La Justicia ha decidido que, aun cumpliendo los requisitos legales, un discapacitado extranjero no puede acceder a la nacionalidad española si no demuestra primero que conoce a Rajoy y la configuración autonómica del Estado. También ha de ser capaz de decir sin equivocarse dónde está la Giralda y la Torre del Oro, ya que en caso contrario, como le ha ocurrido a un ecuatoriano con una minusvalía psíquica del 67%, demostraría que no está integrado en la sociedad de éste nuestro gran país. Según parece, la lista de los Reyes Godos no entraba en esta ocasión en el examen.
Desconocer que Rajoy nos gobierna es, efectivamente, algo imperdonable porque si hay alguien que representa la quintaesencia de España es nuestro admirado presidente y su partido que, como se sabe, es más español que el palo de la bandera. Ignorarlo consciente o inconscientemente impide, y así lo entiende con buen criterio la Audiencia Nacional, incorporarse por derecho propio a la nación más antigua de Europa y quizás de África. Ser español no es fácil.

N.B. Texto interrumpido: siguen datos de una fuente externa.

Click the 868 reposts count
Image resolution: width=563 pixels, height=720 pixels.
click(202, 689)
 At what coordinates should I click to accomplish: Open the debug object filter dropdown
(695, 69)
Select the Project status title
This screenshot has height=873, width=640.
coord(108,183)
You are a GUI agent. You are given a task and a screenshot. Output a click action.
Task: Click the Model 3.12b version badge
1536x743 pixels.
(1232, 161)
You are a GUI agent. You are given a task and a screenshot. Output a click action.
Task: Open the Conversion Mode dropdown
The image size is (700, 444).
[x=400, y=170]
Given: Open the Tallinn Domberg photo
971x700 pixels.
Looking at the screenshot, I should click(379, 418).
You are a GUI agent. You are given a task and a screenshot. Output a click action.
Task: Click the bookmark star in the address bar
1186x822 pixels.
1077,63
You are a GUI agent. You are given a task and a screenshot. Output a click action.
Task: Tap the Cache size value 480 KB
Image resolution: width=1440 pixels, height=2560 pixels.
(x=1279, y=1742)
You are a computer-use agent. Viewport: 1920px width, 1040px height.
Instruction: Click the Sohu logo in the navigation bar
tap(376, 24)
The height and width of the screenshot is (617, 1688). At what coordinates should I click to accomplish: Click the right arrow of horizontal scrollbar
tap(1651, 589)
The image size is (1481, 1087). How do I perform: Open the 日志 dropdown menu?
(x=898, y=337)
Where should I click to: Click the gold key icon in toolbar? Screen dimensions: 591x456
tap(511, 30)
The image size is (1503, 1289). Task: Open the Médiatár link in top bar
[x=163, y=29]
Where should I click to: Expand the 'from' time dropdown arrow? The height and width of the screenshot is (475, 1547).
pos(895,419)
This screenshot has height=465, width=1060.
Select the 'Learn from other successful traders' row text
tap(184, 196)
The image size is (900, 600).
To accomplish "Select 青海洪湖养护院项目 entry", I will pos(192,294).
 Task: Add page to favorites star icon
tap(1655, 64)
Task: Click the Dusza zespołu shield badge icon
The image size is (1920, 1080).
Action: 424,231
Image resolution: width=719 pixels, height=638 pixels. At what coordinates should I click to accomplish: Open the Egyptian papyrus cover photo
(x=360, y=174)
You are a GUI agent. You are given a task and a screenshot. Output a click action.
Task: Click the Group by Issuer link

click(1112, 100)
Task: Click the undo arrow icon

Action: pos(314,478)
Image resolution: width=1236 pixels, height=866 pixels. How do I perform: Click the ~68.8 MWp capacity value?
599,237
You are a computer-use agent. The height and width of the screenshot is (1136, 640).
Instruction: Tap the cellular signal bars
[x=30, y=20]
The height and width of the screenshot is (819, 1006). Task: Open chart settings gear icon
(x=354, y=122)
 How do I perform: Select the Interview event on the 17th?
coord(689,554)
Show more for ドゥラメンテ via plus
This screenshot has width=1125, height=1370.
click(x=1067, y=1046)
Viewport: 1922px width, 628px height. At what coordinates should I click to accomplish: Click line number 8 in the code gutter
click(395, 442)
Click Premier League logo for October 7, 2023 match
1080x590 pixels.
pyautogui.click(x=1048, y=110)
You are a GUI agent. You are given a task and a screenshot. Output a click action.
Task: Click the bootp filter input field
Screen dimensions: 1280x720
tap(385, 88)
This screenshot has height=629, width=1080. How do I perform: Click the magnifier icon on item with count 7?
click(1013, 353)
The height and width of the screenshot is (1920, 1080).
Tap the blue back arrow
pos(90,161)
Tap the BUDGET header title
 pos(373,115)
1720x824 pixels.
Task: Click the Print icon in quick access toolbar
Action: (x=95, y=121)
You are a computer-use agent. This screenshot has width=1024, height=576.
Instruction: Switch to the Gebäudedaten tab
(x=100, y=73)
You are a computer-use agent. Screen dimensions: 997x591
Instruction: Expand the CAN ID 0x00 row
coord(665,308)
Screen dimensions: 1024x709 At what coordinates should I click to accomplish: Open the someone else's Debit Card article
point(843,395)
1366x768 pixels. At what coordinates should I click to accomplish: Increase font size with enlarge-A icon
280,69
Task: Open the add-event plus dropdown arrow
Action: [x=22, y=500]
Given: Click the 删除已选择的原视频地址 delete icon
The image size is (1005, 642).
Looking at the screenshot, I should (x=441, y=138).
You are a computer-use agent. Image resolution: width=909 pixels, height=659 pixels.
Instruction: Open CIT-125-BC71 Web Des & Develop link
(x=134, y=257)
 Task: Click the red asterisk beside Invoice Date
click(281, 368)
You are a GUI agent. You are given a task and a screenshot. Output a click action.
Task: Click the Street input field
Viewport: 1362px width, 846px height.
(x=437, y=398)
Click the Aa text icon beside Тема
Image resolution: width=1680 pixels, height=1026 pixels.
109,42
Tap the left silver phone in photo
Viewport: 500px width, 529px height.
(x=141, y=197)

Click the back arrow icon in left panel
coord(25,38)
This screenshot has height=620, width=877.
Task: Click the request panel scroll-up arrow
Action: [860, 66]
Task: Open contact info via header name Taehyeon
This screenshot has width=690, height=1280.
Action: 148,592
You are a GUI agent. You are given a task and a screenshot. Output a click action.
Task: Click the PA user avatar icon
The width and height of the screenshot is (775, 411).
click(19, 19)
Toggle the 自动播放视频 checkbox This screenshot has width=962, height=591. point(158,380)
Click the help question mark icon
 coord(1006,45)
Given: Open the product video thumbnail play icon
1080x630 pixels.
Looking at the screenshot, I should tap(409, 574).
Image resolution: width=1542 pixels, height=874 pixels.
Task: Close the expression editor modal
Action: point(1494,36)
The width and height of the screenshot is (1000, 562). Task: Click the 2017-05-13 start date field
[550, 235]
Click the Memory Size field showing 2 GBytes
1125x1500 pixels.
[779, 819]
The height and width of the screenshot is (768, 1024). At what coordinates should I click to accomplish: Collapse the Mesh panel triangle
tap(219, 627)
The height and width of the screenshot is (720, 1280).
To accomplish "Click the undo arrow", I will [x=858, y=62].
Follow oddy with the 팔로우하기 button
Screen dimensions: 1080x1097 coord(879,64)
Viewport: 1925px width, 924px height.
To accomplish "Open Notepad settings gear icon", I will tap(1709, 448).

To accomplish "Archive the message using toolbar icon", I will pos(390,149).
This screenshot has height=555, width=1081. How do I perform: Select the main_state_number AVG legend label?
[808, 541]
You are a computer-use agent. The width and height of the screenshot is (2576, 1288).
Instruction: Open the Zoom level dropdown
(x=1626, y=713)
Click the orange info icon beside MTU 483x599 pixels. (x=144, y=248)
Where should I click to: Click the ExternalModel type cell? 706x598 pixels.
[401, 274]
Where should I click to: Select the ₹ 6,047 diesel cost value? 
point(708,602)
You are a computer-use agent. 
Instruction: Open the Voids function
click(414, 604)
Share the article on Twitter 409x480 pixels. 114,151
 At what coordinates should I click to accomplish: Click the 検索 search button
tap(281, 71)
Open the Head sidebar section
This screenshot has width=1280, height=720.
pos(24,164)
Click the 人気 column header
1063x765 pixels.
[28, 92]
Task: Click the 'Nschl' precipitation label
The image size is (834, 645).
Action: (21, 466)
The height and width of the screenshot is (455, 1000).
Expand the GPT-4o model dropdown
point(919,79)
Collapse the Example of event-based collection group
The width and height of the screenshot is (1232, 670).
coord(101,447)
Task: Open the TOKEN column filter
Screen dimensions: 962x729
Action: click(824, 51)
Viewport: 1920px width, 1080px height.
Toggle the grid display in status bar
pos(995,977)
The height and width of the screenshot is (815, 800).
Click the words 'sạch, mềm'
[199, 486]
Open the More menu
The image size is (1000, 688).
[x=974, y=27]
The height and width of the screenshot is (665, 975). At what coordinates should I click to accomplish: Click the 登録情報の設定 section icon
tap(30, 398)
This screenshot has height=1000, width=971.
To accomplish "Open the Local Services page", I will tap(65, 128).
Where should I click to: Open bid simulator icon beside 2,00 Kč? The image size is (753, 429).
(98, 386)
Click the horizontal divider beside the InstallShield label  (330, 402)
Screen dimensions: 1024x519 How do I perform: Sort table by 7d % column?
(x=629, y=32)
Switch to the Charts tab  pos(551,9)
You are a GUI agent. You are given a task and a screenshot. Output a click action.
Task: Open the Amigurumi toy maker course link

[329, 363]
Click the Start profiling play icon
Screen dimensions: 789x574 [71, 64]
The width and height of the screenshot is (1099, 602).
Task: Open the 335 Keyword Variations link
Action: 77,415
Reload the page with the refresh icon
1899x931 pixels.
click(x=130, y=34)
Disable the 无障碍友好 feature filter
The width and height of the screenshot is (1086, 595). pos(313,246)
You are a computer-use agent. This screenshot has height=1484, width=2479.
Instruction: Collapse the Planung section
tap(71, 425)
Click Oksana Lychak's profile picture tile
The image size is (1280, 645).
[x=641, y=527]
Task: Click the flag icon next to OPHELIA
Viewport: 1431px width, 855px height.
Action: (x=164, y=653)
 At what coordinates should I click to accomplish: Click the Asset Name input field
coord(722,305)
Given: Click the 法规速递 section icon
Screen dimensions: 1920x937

El pronunciamiento judicial da pie a otras disquisiciones. ¿Deberíamos retirar la nacionalidad española a quien ya la tiene e ignora que La Rioja, por ejemplo, es una autonomía con su presidente y sus fiestas patronales y no una denominación de origen? ¿Hemos de considerar españoles a los niños nacidos en Albacete que por ser lactantes desconocen que Segovia tiene un acueducto romano? ¿Deberíamos considerar compatriotas a quienes, aun conociendo al timonel que nos conduce firmemente por las procelosas aguas de la crisis, preferirían no haberlo conocido nunca? Y por último, ¿hemos de obligar a la fuerza a ser españoles a quienes no quieren serlo?
Dice la Audiencia que tener en cuenta la discapacidad del reclamante sería considerar una discriminación positiva no prevista en la ley y que no vale con conocer los colores de las banderas española y andaluza y ser capaz de decir que acude a un taller, que recibe una paga, que vive con su familia y que jamás cometió delito alguno.
Esto último fue posiblemente lo que inclinó la balanza en su contra. No podemos hacer español a un tipo que no ha delinquido nunca, porque jamás llegaría a ser el “ciudadano ejemplar” que para Rajoy es Carlos Fabra, recientemente condenado por delito fiscal. Y aquí lo que queremos son ciudadanos ejemplares, gente que, al menos, sea capaz de abrir una cuenta en Suiza o pueda colocar todo lo que ha robado en un paraíso fiscal para que luego llegue Montoro y le indulte al descuido.
Cualquiera que aspire a ser español, sea o no discapacitado, ha de tener vínculos sólidos con la piel de toro. Y eso no sólo se consigue residiendo aquí mil años sin hacer mal a nadie o yendo a hacer manualidades. Hay que adorar la siesta y la tortilla de patatas, además de reflexionar seriamente sobre lo que significa ser español, algo que por estos lares llevamos más de un siglo dándole vueltas. Podemos concluir, como al parecer dijo Cánovas, que son españoles los que no pueden ser otra cosa. Ahí es donde empieza nuestra nacionalidad, y eso no hay extranjero que sea capaz de entenderlo.
Además, no nos engañemos. Los discapacitados, incluso los españoles de pura cepa, sólo acarrean gastos. Ahora que estamos exportando al mundo ingenieros, médicos, arquitectos e investigadores, ¿vamos a importar ecuatorianos que jamás podrán llegar a ser emprendedores? Necesitamos individuos de sólidos principios y firmes convicciones, aunque ignoren como Rajoy que las cuchillas de la valla de Melilla cortan. Al fin y al cabo, esa pregunta no entra en el examen para ser español.